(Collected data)
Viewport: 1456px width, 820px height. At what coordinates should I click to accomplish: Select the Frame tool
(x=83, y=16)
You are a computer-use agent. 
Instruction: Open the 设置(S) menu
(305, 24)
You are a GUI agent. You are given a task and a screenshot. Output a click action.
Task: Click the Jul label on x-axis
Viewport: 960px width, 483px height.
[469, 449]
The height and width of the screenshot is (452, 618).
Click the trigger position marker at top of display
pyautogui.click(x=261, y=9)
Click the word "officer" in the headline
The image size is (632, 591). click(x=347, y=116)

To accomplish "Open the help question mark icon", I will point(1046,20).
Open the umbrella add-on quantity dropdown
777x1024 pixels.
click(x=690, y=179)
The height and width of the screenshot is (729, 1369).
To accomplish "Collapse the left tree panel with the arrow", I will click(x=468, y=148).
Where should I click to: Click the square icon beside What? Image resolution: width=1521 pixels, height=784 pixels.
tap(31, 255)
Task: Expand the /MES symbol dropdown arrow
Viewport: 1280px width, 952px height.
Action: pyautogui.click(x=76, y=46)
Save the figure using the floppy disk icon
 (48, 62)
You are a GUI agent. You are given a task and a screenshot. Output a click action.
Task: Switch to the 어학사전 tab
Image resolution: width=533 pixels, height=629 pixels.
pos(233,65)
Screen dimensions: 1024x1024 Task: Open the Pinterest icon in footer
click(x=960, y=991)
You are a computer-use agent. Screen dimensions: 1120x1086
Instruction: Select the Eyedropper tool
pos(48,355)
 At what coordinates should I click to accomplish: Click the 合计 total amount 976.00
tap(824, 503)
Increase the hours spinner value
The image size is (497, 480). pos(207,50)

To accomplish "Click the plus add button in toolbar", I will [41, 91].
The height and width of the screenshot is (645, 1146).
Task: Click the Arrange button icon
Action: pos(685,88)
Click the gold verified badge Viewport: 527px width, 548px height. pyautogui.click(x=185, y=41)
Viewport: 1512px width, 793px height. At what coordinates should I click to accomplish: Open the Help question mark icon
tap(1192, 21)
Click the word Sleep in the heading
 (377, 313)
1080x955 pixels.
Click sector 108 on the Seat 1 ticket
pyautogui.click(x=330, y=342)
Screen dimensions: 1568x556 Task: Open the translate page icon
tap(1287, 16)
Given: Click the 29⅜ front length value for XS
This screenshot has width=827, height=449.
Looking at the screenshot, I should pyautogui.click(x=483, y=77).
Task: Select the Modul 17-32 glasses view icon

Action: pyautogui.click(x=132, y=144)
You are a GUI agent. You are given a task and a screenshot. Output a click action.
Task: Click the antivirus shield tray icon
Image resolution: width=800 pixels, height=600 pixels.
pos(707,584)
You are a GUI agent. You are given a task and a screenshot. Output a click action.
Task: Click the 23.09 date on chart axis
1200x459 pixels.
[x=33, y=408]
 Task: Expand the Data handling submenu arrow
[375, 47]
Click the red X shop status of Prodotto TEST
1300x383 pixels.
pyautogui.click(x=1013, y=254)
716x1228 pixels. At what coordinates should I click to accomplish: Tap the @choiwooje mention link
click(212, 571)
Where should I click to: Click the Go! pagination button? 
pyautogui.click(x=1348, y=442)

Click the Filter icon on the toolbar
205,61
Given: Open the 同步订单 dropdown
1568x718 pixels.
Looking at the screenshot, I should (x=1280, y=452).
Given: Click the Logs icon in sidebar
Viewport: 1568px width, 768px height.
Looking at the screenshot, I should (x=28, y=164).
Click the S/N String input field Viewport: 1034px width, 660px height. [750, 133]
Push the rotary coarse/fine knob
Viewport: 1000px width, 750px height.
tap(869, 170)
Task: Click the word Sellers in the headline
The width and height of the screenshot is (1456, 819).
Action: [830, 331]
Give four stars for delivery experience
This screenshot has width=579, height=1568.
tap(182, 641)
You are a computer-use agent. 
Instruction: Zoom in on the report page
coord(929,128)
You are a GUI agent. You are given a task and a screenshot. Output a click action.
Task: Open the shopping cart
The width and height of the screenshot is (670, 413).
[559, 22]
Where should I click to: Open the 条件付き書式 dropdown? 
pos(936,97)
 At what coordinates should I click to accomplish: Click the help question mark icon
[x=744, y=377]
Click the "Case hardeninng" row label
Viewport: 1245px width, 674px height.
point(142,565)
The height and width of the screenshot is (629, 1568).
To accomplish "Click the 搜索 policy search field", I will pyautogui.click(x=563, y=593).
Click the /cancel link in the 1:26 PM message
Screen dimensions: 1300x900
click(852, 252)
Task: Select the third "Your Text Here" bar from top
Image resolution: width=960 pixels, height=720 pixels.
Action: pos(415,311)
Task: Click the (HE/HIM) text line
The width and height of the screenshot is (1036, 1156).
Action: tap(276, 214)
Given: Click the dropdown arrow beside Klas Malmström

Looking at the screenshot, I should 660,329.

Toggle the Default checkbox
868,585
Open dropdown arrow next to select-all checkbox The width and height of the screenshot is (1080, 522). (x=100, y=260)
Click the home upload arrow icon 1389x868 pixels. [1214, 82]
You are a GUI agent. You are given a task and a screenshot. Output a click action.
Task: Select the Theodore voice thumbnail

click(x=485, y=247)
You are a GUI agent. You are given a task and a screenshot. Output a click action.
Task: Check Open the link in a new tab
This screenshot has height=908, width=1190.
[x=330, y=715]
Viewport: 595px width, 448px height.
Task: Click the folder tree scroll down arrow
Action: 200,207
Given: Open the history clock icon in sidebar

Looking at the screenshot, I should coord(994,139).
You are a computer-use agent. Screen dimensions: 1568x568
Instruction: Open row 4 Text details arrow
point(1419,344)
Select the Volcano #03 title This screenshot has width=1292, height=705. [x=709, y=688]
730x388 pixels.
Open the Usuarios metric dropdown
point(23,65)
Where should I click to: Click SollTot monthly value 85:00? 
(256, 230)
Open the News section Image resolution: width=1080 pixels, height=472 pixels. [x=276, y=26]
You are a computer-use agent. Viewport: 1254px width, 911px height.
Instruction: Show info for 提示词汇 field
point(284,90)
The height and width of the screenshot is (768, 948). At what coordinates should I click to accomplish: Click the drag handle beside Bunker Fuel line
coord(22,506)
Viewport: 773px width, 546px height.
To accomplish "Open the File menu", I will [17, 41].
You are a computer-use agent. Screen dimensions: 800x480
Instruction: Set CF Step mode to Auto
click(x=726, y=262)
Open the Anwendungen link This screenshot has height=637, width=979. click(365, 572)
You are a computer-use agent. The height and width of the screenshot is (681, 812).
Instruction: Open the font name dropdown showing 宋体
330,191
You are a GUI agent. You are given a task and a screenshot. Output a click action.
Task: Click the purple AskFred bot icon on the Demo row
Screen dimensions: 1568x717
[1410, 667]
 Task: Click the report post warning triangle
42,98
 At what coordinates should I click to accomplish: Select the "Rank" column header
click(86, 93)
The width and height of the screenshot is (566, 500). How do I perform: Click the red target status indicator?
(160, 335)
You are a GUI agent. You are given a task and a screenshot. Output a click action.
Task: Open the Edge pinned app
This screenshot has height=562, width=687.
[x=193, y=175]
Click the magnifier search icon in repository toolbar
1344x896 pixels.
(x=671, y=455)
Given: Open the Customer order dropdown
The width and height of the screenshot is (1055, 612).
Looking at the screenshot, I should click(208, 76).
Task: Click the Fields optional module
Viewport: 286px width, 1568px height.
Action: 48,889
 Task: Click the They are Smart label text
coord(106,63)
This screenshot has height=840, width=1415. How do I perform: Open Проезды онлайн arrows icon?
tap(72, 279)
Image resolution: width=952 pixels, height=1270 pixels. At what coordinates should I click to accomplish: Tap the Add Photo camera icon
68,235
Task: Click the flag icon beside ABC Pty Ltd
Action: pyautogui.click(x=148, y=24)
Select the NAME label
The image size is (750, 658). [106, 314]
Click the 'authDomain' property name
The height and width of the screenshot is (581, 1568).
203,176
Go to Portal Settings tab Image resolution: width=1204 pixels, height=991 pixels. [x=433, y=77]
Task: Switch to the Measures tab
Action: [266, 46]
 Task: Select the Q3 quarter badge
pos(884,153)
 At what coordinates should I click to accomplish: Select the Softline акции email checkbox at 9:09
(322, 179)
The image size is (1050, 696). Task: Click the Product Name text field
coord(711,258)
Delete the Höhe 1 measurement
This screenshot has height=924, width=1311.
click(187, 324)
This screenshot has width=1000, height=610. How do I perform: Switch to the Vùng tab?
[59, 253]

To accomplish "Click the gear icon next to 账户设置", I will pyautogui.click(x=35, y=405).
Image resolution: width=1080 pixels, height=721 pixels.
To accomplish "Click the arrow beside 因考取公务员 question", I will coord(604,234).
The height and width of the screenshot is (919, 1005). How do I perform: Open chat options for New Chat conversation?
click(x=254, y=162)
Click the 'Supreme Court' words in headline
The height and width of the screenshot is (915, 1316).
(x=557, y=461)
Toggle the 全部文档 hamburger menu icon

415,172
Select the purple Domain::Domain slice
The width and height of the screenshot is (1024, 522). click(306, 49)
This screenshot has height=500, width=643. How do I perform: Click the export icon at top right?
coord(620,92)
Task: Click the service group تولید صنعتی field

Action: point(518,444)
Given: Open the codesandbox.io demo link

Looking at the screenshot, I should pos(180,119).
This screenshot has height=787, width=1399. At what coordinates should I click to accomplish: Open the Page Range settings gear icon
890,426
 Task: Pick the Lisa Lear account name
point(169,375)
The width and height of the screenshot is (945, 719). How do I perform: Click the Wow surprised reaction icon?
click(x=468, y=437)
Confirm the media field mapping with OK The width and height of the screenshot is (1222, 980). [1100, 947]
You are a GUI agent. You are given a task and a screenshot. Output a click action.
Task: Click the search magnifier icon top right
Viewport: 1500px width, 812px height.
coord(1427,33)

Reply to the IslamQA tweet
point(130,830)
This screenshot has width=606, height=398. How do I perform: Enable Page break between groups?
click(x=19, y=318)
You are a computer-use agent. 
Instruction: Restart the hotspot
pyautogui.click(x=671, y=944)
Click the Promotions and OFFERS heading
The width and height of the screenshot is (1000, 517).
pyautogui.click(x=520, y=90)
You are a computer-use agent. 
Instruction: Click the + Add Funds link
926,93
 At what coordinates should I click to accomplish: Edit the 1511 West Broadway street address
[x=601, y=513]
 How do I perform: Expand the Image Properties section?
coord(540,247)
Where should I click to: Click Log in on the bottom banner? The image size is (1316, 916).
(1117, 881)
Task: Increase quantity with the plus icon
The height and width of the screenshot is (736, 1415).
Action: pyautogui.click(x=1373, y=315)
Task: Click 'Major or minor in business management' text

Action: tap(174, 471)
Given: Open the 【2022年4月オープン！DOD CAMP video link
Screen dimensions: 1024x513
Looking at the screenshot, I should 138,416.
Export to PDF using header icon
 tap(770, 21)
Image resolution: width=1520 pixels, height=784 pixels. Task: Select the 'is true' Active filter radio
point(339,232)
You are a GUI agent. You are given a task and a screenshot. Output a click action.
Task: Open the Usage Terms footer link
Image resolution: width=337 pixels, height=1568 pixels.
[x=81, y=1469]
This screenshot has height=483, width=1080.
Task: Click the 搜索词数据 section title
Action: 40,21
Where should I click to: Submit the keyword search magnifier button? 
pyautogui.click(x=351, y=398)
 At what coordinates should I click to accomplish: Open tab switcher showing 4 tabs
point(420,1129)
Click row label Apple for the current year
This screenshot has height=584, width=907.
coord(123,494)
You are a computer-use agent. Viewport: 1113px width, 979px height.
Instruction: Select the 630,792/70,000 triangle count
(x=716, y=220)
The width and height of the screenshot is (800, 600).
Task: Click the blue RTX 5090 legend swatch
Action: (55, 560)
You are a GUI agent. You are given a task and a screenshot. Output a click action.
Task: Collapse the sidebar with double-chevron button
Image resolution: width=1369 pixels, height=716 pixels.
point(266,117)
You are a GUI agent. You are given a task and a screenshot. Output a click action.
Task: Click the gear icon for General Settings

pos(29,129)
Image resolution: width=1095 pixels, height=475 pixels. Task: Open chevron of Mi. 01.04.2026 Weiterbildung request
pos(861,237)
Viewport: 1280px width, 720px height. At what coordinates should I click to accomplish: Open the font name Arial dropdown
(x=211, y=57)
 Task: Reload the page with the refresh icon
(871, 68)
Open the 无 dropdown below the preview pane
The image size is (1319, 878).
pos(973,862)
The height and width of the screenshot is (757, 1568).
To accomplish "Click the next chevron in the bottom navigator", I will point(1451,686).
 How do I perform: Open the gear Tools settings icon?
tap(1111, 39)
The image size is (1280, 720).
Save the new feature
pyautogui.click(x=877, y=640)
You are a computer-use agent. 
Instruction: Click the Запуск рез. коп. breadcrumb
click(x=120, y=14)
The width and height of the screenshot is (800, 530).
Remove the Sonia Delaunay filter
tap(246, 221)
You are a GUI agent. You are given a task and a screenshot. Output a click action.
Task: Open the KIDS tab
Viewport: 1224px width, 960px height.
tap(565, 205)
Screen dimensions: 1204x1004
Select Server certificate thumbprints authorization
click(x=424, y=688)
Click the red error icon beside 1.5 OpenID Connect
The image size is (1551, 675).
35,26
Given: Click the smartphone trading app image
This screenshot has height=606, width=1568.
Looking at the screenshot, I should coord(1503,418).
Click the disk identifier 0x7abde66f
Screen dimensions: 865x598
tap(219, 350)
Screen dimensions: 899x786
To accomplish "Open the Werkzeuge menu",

→ WORK REQUEST
Restate word for word only the lines above from the line containing "Viewport: 773px width, 546px height." to the line containing "Task: Open the Edge pinned app", both of them included.

→ RESPONSE TO THIS TASK
Viewport: 773px width, 546px height.
To accomplish "Open the File menu", I will [17, 41].
You are a computer-use agent. Screen dimensions: 800x480
Instruction: Set CF Step mode to Auto
click(x=726, y=262)
Open the Anwendungen link This screenshot has height=637, width=979. click(365, 572)
You are a computer-use agent. The height and width of the screenshot is (681, 812).
Instruction: Open the font name dropdown showing 宋体
330,191
You are a GUI agent. You are given a task and a screenshot. Output a click action.
Task: Click the purple AskFred bot icon on the Demo row
Screen dimensions: 1568x717
[1410, 667]
 Task: Click the report post warning triangle
42,98
 At what coordinates should I click to accomplish: Select the "Rank" column header
click(86, 93)
The width and height of the screenshot is (566, 500). How do I perform: Click the red target status indicator?
(160, 335)
You are a GUI agent. You are given a task and a screenshot. Output a click action.
Task: Open the Edge pinned app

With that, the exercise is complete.